I have a 36v golf cart running off a combination of wet and AGM cells (not the recommended method, but I got a bargain on the batteries, so I took what I could get and worked with it). You can load the heck of of the AGM when they are new, but over time the AMG exhibit the same failure symptoms as a wet battery. (they charge to 13v, but drop to 10v or less under load).

davej14 posted 08-28-2005 09:18 PM ET (US)     Profile for davej14  Send Email to davej14     
If the gel batteries are not capable of holding up the voltage of your inverter when it is not loaded, and the inverter performs well with your other batteries, then the gel batteries are defective. You can charge a "dead" battery to the recommended voltage because there will be a "surface effect" on the plates that have oxidized. When you apply a load this charge will quickly blead off. I believe this is your situation.
kingfish posted 08-28-2005 10:22 PM ET (US)     Profile for kingfish  Send Email to kingfish     
Thanks all-

Davej14, I've reached that conclusion too. One of the two gel btteries will simply not support the unloaded inverter no matter what, and as it turns out, while it charges to about 12.8 volts, it never allows the battery charger (which has settings for deep-cycle batteries and low amp charge with auto shut-off) to reach full charge and light the green full charge LED. The other gel battery will allow the charger to reach full charge, and will support the unloaded inverter. In fact it will even support the coffee maker plugged into the inverter and turned on. But the voltage of the gel battery drops right down to just above 10 volts as soon as the coffee maker is turned on, and if I leave the volt meter attached, I can watch the voltage (slowly) drop. So I'm sure one battery is bad and I'm pretty sure the other one is too.

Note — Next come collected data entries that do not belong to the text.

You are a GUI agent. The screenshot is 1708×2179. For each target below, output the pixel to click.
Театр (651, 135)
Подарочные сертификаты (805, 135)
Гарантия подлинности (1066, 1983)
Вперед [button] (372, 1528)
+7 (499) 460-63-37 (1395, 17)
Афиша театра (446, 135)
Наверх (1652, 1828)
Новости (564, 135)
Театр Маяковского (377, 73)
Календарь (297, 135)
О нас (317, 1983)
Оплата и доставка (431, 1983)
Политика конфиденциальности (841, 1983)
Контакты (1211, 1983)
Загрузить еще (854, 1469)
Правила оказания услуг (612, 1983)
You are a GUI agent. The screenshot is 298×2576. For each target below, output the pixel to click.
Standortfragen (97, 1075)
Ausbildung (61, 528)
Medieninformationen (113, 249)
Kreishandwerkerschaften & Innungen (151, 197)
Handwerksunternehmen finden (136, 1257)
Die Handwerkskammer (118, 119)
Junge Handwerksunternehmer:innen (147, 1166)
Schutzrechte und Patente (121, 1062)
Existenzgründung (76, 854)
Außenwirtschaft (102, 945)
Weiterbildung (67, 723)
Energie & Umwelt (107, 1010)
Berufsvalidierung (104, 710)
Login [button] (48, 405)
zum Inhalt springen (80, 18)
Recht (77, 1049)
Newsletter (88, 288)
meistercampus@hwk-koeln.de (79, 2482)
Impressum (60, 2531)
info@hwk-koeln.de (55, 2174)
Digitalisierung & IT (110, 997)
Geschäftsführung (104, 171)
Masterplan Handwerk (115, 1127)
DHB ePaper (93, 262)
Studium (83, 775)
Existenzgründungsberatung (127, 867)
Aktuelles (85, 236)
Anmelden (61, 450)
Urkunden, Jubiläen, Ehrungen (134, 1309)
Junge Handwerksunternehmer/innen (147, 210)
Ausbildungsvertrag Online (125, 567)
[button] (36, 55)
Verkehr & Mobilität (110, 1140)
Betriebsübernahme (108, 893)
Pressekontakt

Jerry, I'd be money ahead with a 12V coffee maker, that's for sure, although I haven't found a 4-cupper yet either. But then I wouldn't have learned all that I have here, and I may have found out about my batteries being bad in circumstances far less convenient than in my garage. So it's worked out for the best...

Thanks again-


pglein posted 09-07-2005 06:11 PM ET (US)     Profile for pglein  Send Email to pglein     
Sounds like you guys got it figured out. But I had this same issue on my trawler. The batteries charged up to 12+ volts, but as soon as a draw was put on them they died. Replaced them and the problem was solved.
kingfish posted 09-07-2005 07:04 PM ET (US)     Profile for kingfish  Send Email to kingfish     
Thanks pglein-

Apparently I'm not going to hear back from the mfr. about this question, but I have concluded that battery behavior is indicative of a battery that has failed. One battery is shot but I'm still working with the other gel battery that seems to have some potential, but I'm not sure yet how much.


jimh posted 09-07-2005 09:55 PM ET (US)     Profile for jimh  Send Email to jimh     
After 30 years of trying to diagnose problems with battery operated equipment, my first rule is to try a new battery. This tends to solve a huge percentage of the problems. If a new battery does not fix the problem, then there is really something wrong with the equipment or the wiring, but a new battery is the first thing to try.